— Start Given data —

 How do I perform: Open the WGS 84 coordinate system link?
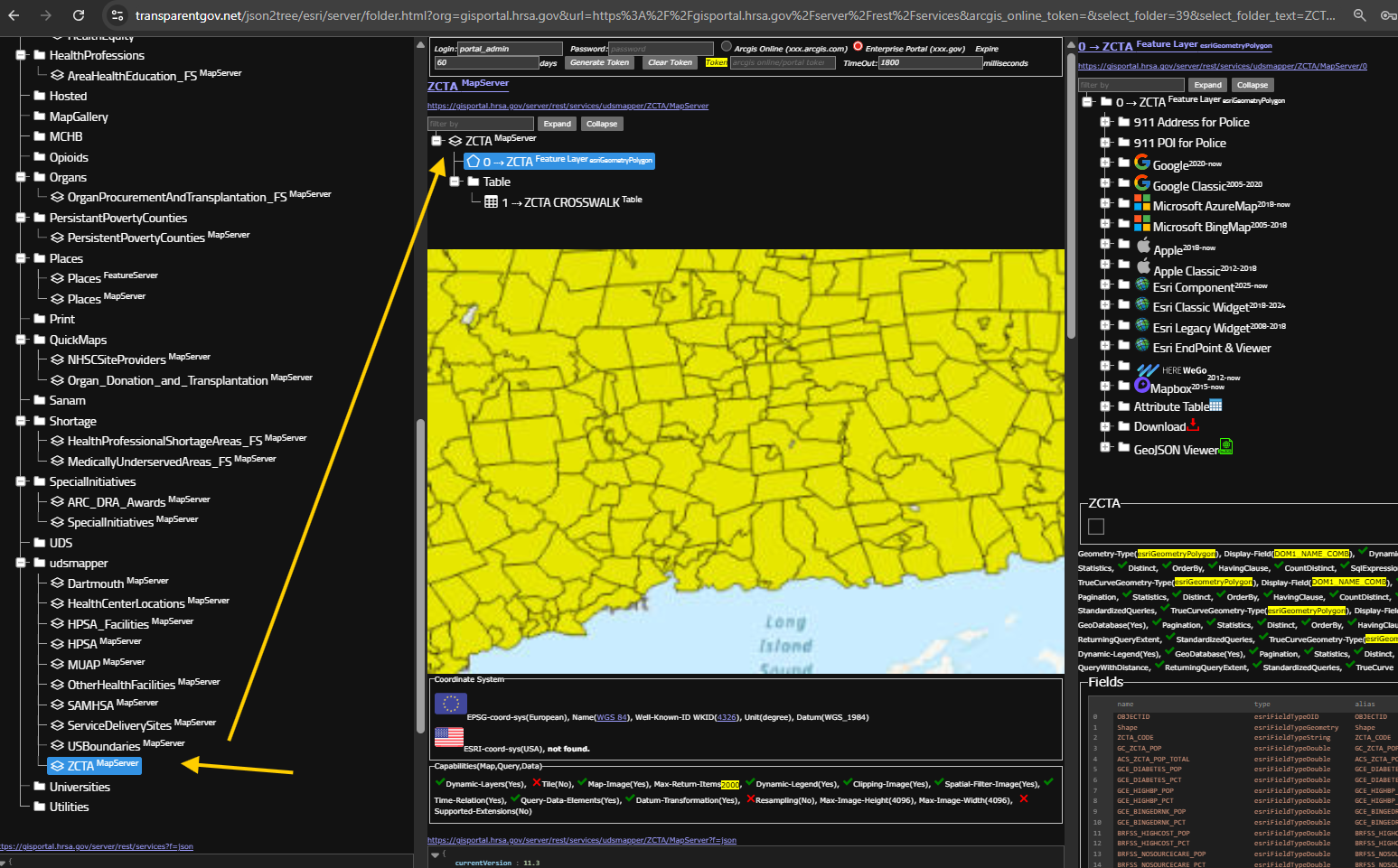click(612, 717)
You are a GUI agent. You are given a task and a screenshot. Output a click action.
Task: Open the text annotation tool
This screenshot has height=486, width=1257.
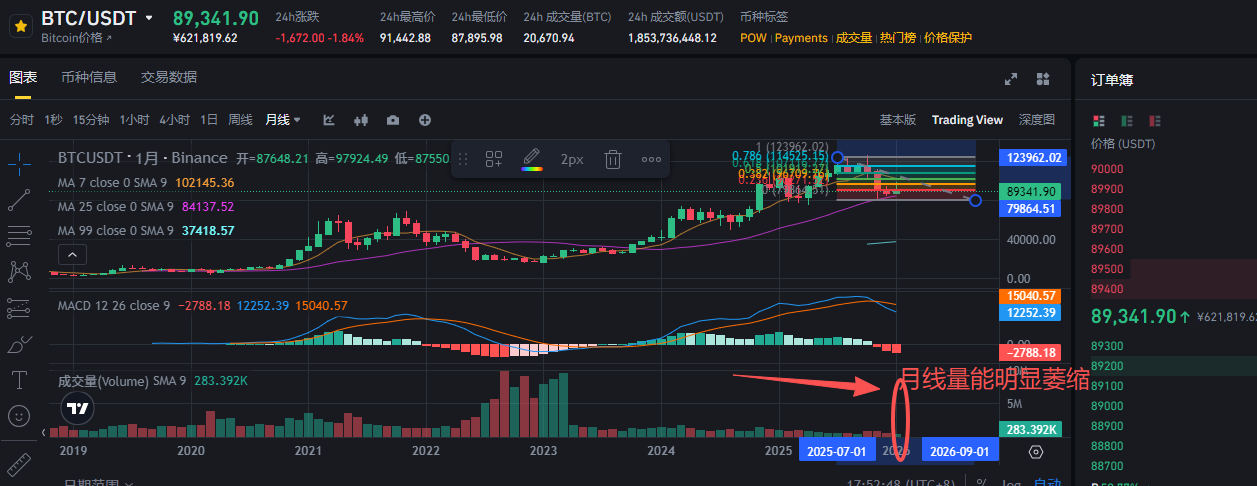point(18,380)
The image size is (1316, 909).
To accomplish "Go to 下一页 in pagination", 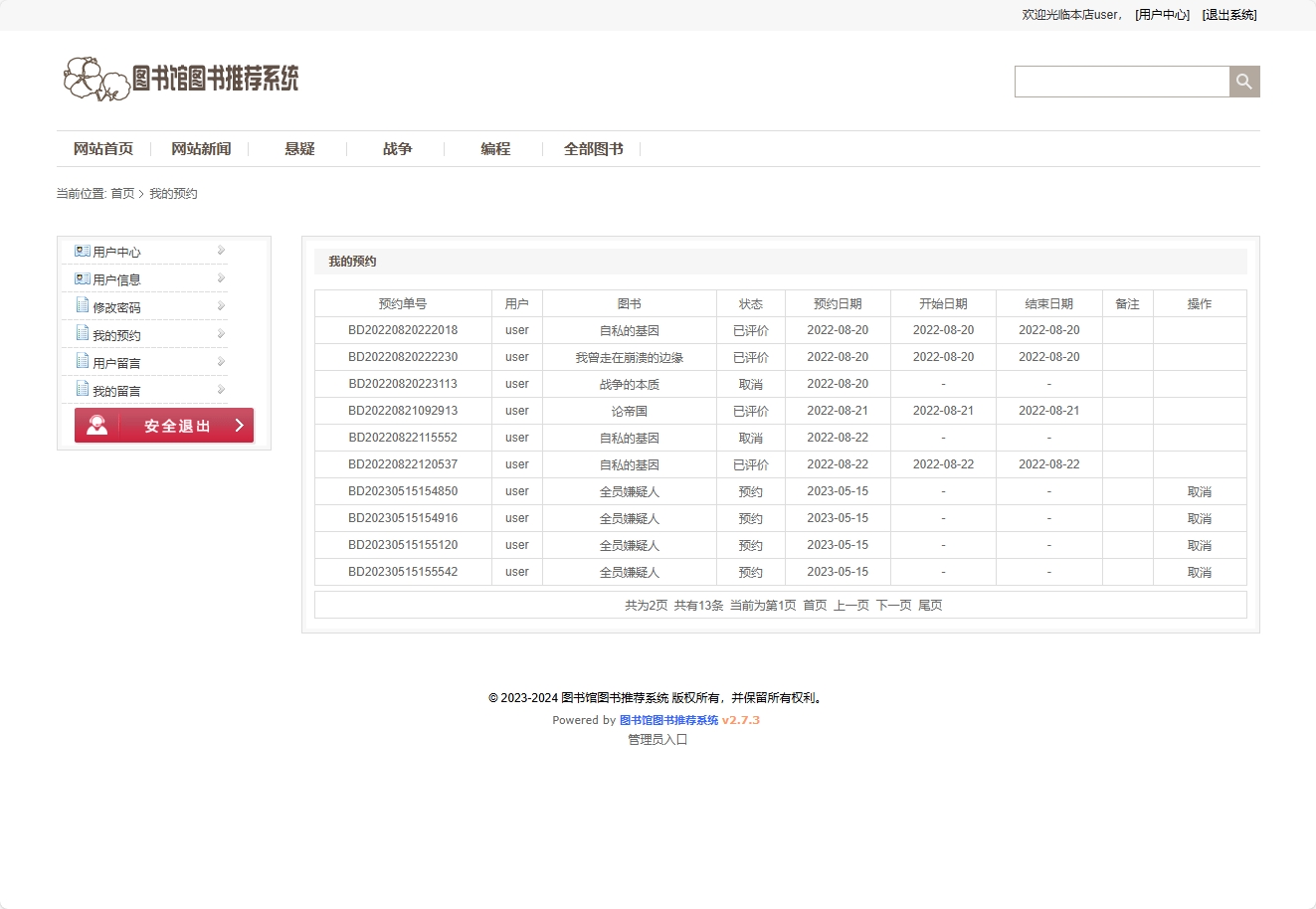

— End Given data —

### [Your goal]
Update the listing from the line containing "The image size is (1316, 909)." through the end of the listing, replacing "image size" with "screenshot dimensions" and leaving everything else unchanged. Return only those lines, omitting the pictures.

### [Reply]
The screenshot dimensions is (1316, 909).
To accomplish "Go to 下一页 in pagination", 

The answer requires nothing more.